--- DATA ENTRIES ---

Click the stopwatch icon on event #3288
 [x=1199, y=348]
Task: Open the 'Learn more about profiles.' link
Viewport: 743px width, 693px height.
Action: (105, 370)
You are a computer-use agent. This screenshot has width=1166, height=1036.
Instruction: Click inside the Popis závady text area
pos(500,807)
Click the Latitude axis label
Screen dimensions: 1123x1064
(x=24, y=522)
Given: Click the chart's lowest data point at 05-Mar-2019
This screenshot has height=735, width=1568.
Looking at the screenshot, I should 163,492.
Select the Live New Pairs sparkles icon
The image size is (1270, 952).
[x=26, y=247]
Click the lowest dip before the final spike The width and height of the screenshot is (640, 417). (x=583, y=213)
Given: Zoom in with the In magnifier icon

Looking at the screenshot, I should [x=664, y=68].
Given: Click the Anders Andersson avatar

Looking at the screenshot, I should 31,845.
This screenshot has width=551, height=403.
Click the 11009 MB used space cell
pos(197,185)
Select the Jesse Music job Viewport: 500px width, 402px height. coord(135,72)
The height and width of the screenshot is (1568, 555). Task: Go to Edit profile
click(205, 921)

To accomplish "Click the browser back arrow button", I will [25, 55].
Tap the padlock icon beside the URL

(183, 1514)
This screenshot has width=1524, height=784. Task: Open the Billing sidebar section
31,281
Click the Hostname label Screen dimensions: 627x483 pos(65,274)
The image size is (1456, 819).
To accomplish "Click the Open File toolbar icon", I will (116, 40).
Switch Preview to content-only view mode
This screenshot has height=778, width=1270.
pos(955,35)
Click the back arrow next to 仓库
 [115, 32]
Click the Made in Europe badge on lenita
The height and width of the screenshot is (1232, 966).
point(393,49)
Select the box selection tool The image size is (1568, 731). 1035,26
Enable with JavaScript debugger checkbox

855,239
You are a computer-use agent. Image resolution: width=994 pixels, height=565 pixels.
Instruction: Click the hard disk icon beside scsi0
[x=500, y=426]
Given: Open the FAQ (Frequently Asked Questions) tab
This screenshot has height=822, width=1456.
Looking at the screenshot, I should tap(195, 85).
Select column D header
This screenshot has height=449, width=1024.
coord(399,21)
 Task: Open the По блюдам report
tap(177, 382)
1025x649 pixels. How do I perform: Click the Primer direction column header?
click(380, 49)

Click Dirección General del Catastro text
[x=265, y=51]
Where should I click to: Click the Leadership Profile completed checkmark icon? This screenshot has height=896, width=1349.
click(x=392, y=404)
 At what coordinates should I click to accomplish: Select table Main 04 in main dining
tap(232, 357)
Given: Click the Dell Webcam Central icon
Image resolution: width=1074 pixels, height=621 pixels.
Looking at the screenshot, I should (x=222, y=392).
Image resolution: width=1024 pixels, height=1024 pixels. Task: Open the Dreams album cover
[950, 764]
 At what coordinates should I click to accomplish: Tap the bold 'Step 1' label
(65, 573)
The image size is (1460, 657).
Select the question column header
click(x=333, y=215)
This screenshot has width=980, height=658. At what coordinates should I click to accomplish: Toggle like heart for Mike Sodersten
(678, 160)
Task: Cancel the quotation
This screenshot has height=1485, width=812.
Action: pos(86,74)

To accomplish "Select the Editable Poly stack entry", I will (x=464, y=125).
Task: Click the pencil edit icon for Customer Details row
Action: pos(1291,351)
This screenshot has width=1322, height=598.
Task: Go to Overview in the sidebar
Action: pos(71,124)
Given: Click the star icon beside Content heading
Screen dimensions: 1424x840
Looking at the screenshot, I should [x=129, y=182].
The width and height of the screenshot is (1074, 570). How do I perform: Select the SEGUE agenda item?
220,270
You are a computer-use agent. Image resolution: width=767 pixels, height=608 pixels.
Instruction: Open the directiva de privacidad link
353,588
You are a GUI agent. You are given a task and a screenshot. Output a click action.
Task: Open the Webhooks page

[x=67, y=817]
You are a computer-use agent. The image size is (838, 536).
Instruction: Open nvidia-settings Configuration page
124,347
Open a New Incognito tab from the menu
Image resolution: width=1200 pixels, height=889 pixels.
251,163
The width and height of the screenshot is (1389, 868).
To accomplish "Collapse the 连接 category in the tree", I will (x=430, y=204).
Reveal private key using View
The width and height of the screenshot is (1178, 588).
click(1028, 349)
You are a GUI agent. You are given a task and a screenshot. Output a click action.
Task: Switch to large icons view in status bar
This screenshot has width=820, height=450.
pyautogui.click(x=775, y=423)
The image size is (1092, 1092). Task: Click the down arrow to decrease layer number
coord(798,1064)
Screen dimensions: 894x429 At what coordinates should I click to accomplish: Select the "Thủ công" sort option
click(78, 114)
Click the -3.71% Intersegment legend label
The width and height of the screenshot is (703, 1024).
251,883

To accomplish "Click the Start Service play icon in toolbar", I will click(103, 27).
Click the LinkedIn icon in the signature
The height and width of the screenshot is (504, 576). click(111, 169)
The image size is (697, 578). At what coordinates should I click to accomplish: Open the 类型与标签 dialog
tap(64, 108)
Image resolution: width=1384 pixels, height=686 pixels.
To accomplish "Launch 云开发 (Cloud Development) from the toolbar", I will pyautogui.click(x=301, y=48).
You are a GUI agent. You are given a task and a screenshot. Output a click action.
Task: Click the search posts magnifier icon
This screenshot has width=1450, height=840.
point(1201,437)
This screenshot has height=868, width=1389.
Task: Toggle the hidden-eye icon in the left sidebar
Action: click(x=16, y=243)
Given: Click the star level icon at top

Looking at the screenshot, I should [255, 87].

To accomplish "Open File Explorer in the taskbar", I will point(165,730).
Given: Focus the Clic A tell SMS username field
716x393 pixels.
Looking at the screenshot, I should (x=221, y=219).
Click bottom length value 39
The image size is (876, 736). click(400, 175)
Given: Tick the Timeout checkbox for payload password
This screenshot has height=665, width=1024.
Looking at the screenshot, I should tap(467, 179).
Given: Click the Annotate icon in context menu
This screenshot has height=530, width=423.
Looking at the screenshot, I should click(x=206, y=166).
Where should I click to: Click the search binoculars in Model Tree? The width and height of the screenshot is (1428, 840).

---

WHAT IS BEING ASKED
Please print all of the rows above again, unchanged and in their original order.

RESULT
Click the stopwatch icon on event #3288
 [x=1199, y=348]
Task: Open the 'Learn more about profiles.' link
Viewport: 743px width, 693px height.
Action: (105, 370)
You are a computer-use agent. This screenshot has width=1166, height=1036.
Instruction: Click inside the Popis závady text area
pos(500,807)
Click the Latitude axis label
Screen dimensions: 1123x1064
(x=24, y=522)
Given: Click the chart's lowest data point at 05-Mar-2019
This screenshot has height=735, width=1568.
Looking at the screenshot, I should 163,492.
Select the Live New Pairs sparkles icon
The image size is (1270, 952).
[x=26, y=247]
Click the lowest dip before the final spike The width and height of the screenshot is (640, 417). (x=583, y=213)
Given: Zoom in with the In magnifier icon

Looking at the screenshot, I should [x=664, y=68].
Given: Click the Anders Andersson avatar

Looking at the screenshot, I should 31,845.
This screenshot has width=551, height=403.
Click the 11009 MB used space cell
pos(197,185)
Select the Jesse Music job Viewport: 500px width, 402px height. coord(135,72)
The height and width of the screenshot is (1568, 555). Task: Go to Edit profile
click(205, 921)

To accomplish "Click the browser back arrow button", I will [25, 55].
Tap the padlock icon beside the URL

(183, 1514)
This screenshot has width=1524, height=784. Task: Open the Billing sidebar section
31,281
Click the Hostname label Screen dimensions: 627x483 pos(65,274)
The image size is (1456, 819).
To accomplish "Click the Open File toolbar icon", I will (116, 40).
Switch Preview to content-only view mode
This screenshot has height=778, width=1270.
pos(955,35)
Click the back arrow next to 仓库
 [115, 32]
Click the Made in Europe badge on lenita
The height and width of the screenshot is (1232, 966).
point(393,49)
Select the box selection tool The image size is (1568, 731). 1035,26
Enable with JavaScript debugger checkbox

855,239
You are a computer-use agent. Image resolution: width=994 pixels, height=565 pixels.
Instruction: Click the hard disk icon beside scsi0
[x=500, y=426]
Given: Open the FAQ (Frequently Asked Questions) tab
This screenshot has height=822, width=1456.
Looking at the screenshot, I should tap(195, 85).
Select column D header
This screenshot has height=449, width=1024.
coord(399,21)
 Task: Open the По блюдам report
tap(177, 382)
1025x649 pixels. How do I perform: Click the Primer direction column header?
click(380, 49)

Click Dirección General del Catastro text
[x=265, y=51]
Where should I click to: Click the Leadership Profile completed checkmark icon? This screenshot has height=896, width=1349.
click(x=392, y=404)
 At what coordinates should I click to accomplish: Select table Main 04 in main dining
tap(232, 357)
Given: Click the Dell Webcam Central icon
Image resolution: width=1074 pixels, height=621 pixels.
Looking at the screenshot, I should (x=222, y=392).
Image resolution: width=1024 pixels, height=1024 pixels. Task: Open the Dreams album cover
[950, 764]
 At what coordinates should I click to accomplish: Tap the bold 'Step 1' label
(65, 573)
The image size is (1460, 657).
Select the question column header
click(x=333, y=215)
This screenshot has width=980, height=658. At what coordinates should I click to accomplish: Toggle like heart for Mike Sodersten
(678, 160)
Task: Cancel the quotation
This screenshot has height=1485, width=812.
Action: pos(86,74)

To accomplish "Select the Editable Poly stack entry", I will (x=464, y=125).
Task: Click the pencil edit icon for Customer Details row
Action: pos(1291,351)
This screenshot has width=1322, height=598.
Task: Go to Overview in the sidebar
Action: pos(71,124)
Given: Click the star icon beside Content heading
Screen dimensions: 1424x840
Looking at the screenshot, I should [x=129, y=182].
The width and height of the screenshot is (1074, 570). How do I perform: Select the SEGUE agenda item?
220,270
You are a computer-use agent. Image resolution: width=767 pixels, height=608 pixels.
Instruction: Open the directiva de privacidad link
353,588
You are a GUI agent. You are given a task and a screenshot. Output a click action.
Task: Open the Webhooks page

[x=67, y=817]
You are a computer-use agent. The image size is (838, 536).
Instruction: Open nvidia-settings Configuration page
124,347
Open a New Incognito tab from the menu
Image resolution: width=1200 pixels, height=889 pixels.
251,163
The width and height of the screenshot is (1389, 868).
To accomplish "Collapse the 连接 category in the tree", I will (x=430, y=204).
Reveal private key using View
The width and height of the screenshot is (1178, 588).
click(1028, 349)
You are a GUI agent. You are given a task and a screenshot. Output a click action.
Task: Switch to large icons view in status bar
This screenshot has width=820, height=450.
pyautogui.click(x=775, y=423)
The image size is (1092, 1092). Task: Click the down arrow to decrease layer number
coord(798,1064)
Screen dimensions: 894x429 At what coordinates should I click to accomplish: Select the "Thủ công" sort option
click(78, 114)
Click the -3.71% Intersegment legend label
The width and height of the screenshot is (703, 1024).
251,883

To accomplish "Click the Start Service play icon in toolbar", I will click(103, 27).
Click the LinkedIn icon in the signature
The height and width of the screenshot is (504, 576). click(111, 169)
The image size is (697, 578). At what coordinates should I click to accomplish: Open the 类型与标签 dialog
tap(64, 108)
Image resolution: width=1384 pixels, height=686 pixels.
To accomplish "Launch 云开发 (Cloud Development) from the toolbar", I will pyautogui.click(x=301, y=48).
You are a GUI agent. You are given a task and a screenshot. Output a click action.
Task: Click the search posts magnifier icon
This screenshot has width=1450, height=840.
point(1201,437)
This screenshot has height=868, width=1389.
Task: Toggle the hidden-eye icon in the left sidebar
Action: click(x=16, y=243)
Given: Click the star level icon at top

Looking at the screenshot, I should [255, 87].

To accomplish "Open File Explorer in the taskbar", I will point(165,730).
Given: Focus the Clic A tell SMS username field
716x393 pixels.
Looking at the screenshot, I should (x=221, y=219).
Click bottom length value 39
The image size is (876, 736). click(400, 175)
Given: Tick the Timeout checkbox for payload password
This screenshot has height=665, width=1024.
Looking at the screenshot, I should tap(467, 179).
Given: Click the Annotate icon in context menu
This screenshot has height=530, width=423.
Looking at the screenshot, I should click(x=206, y=166).
Where should I click to: Click the search binoculars in Model Tree? The width and height of the screenshot is (1428, 840).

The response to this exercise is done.